-- Start of DATA EXTRACT --

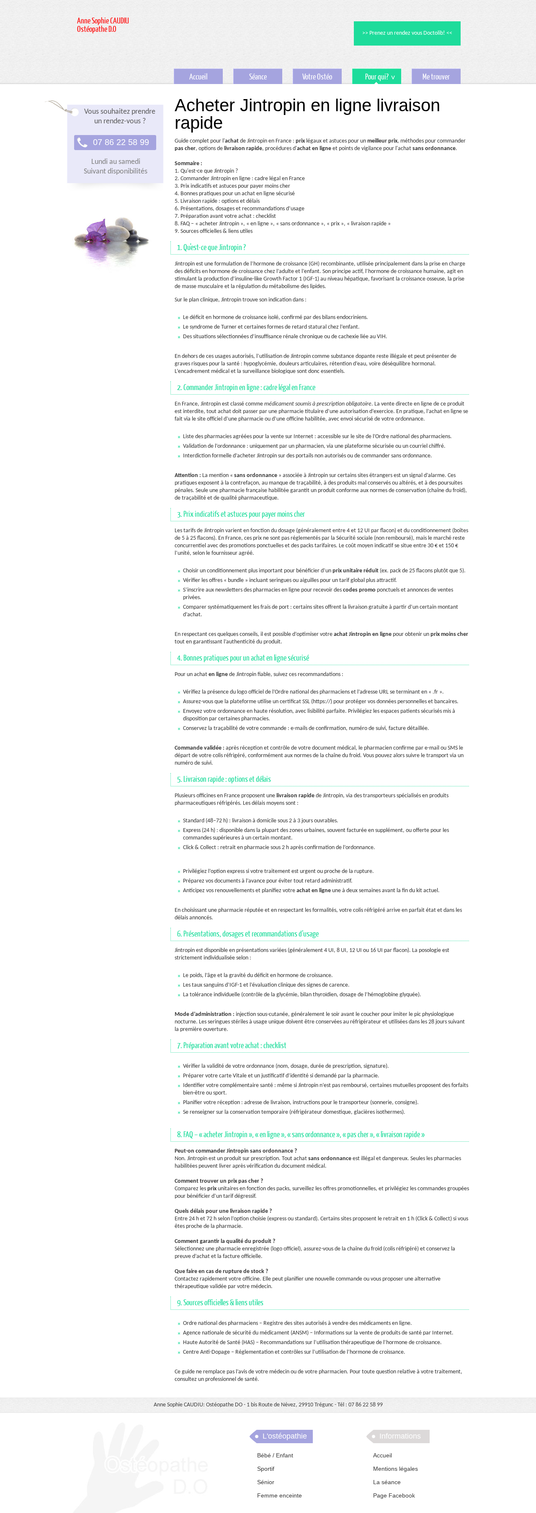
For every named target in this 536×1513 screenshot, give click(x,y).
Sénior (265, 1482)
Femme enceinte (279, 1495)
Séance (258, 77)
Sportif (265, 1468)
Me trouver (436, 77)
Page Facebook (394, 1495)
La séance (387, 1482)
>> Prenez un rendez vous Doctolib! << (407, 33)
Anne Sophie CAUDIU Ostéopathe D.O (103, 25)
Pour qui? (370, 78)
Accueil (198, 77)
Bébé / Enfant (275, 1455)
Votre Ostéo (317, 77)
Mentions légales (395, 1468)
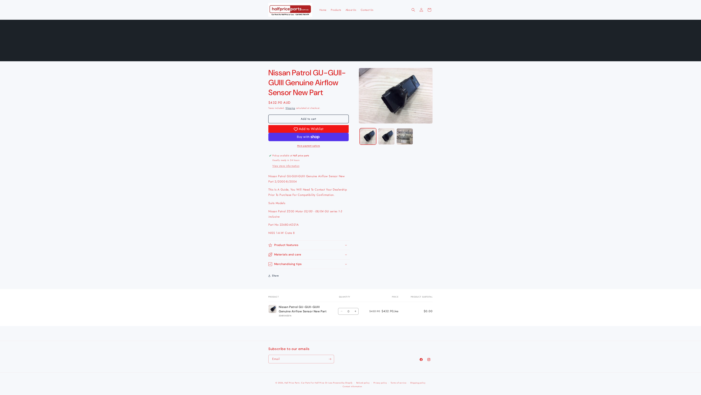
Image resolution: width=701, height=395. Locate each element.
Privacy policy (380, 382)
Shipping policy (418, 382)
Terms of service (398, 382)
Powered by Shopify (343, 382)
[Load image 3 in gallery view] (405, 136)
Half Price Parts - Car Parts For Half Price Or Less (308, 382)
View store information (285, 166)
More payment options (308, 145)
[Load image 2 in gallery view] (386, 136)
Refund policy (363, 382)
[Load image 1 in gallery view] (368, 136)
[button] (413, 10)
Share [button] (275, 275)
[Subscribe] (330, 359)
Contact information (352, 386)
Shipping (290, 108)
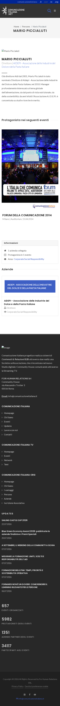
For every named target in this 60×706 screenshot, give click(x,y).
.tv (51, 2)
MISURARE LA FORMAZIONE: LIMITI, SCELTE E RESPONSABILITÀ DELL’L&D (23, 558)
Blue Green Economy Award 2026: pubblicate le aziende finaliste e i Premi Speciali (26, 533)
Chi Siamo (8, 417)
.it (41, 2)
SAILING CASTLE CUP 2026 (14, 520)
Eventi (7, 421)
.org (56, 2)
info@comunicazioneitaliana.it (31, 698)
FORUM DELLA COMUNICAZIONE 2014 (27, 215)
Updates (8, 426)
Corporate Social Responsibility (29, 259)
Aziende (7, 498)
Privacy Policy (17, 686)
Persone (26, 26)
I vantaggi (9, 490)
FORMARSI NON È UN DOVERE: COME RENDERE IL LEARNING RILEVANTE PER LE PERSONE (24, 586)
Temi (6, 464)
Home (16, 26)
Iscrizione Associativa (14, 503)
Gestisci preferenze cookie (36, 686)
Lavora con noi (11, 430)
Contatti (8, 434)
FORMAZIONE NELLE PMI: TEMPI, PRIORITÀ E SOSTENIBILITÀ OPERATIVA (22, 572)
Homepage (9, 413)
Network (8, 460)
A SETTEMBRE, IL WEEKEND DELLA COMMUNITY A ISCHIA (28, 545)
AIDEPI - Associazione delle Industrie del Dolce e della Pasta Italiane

-- End of DATA EXTRACT --

Reproduce verbatim the lines of the data from the one containing "Aziende (7, 498)" through the final line of the data, inclusive.

Aziende (7, 498)
Privacy Policy (17, 686)
Persone (26, 26)
I vantaggi (9, 490)
FORMARSI NON È UN DOVERE: COME RENDERE IL LEARNING RILEVANTE PER LE PERSONE (24, 586)
Temi (6, 464)
Home (16, 26)
Iscrizione Associativa (14, 503)
Gestisci preferenze cookie (36, 686)
Lavora con noi (11, 430)
Contatti (8, 434)
FORMAZIONE NELLE PMI: TEMPI, PRIORITÀ E SOSTENIBILITÀ OPERATIVA (22, 572)
Homepage (9, 413)
Network (8, 460)
A SETTEMBRE, IL WEEKEND DELLA COMMUNITY A ISCHIA (28, 545)
AIDEPI - Associazione delle Industrie del Dolce e della Pasta Italiane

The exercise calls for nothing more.